There’s a lot of emotions involved along with the logistics of care assessments and financials, so the whole topic can seem overwhelming. Many people also see aged care as a ‘last resort’ and a place to be avoided at all costs. Unfortunately, this can stop us talking about aged care as an option until it becomes an inevitability.
Trying to navigate the aged care landscape when you’re going through a health crisis is a stressful experience, so taking the time to talk about the need for extra care before it’s time to act is a great way to have more options and time to find the right place that both you and your loved one are happy with.
Neil Mellor, mental health social worker at Altogether Psychology Services, believes that the aged care conversation is one you should have sooner rather than later, particularly when making future plans.
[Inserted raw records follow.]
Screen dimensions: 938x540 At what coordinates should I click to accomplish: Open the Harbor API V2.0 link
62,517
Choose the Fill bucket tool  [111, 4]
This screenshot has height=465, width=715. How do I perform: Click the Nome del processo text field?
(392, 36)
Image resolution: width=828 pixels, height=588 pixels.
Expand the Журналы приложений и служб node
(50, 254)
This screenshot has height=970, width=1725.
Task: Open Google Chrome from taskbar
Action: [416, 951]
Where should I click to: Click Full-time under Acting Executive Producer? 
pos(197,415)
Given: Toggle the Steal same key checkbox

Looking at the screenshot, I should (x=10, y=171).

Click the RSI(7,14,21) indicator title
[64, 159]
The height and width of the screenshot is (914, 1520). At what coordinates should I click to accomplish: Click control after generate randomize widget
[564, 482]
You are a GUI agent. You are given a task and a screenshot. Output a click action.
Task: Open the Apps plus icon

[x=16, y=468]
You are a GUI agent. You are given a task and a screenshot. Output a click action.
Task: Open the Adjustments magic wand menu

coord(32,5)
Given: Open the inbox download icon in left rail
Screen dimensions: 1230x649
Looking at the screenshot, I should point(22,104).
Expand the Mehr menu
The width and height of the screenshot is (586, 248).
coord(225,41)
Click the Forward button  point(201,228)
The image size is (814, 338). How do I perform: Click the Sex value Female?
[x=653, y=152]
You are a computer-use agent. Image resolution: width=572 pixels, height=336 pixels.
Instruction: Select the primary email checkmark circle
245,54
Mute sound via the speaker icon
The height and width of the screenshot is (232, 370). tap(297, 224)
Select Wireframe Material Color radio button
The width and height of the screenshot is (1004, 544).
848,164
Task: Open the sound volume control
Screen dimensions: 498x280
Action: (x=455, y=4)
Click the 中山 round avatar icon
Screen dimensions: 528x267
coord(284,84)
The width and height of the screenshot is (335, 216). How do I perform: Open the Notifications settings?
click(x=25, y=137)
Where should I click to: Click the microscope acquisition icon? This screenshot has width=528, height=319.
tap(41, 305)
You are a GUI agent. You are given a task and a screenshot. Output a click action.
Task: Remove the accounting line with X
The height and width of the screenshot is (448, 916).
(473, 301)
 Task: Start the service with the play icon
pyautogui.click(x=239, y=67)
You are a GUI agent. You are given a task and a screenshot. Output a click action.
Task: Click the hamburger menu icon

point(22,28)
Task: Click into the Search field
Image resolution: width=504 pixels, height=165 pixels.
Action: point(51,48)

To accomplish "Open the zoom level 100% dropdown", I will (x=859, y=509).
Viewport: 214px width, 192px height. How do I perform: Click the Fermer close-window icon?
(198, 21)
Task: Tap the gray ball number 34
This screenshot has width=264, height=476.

“It’s wise to bring up the issue about long term care before events take over and to choose a time when you can have a relaxed and considered conversation,” says Neil.
“There might be some signals when it’s an appropriate time to bring up the topic with an elderly family member. It may be that their memory starts to fail, they are having issues when driving or you’ve witnessed a decline in health or they are not coping as well as they used to.”
By noticing these signals, you can use them as a way to start a conversation.
Tell them what you’ve noticed and that you’re here to support them. You could also ask them how they are coping and if there is anything that they’re starting to find harder.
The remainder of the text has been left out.